Something I suffer with is constant deeja vu. It comes randomly, but almost predictably. Each new phase in my life I've felt when a cycle ends, and a
new one starts, but it is never something i haven't already been prepared for; a decision I've already made. When you think about it, if we took a
snapshot of our current "Person" "Character", "Soul" (Call it whatever you want) and put it in multiple environments we can assume it would respond
predictably and consistently to that current person's psychological, theological, and spiritual systems within themselves. Such an example are dreams,
and we dream often.. As i found myself working on bettering my inner being, i have discovered ugly truths about myself in dreams more than anything
else. At first I rejected it and told myself.. no i would never do that or no, that couldn't be me. Sometimes the hardest thing to do is look in the
mirror and analyze ourselves of who we truly are, and who we truly
should be. But the truth of the matter is that the very snapshot we took
earlier, is how our real life reflects. Take that same person with an alcohol addiction and he will sneak alcohol into work, or go after work to the
bar, or drink at home, etc. Whatever the environment, the priority of a person's heart will show. This kind of character eventually has its
consequences, right? When the decisions we make in life affect our normal routine, we begin to analyze ourselves and to what might be the problem.
Some locate it, some don't. Some deal with it, others don't. Both sides of the moral scale have its consequences, though.

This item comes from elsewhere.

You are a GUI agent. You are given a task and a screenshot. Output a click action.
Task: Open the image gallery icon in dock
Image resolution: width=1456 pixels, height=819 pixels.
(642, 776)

So what right? Well i write this because i was among the people who struggled with serious addictions. Addictions of alcoholism, and sexual
promiscuity. Things that, even while doing it, i didn't want to do; but i did them anyways. I'd go to sleep feeling empty and i asked myself, "How is
it possible that i do something i don't want to do?" This is MY life and "I" control it. The truth of the matter is, it is because of the condition of
our hearts. When our hearts don't change, the mind doesn't have but temporary relief from the condition we suffer from. Even the strongest minds,
after a while, forget--and we continue after the desires we have inside. So one day when we die, we will hover over our body and maybe even see our
memories and our actions.. and how can we deny then that the things we did in our life were truly the things we
wanted to do?
I know I can't be the only one trying to progress spiritually and mentally and has difficultly bending to the way i want to be. Any thoughts?
Please don't be the person that says, "yes i already know this", "yeah that was from the matrix", because if so many "know" the truth then why is
everyone in such a spiritual mess. I believe knowing, and applying are two different things.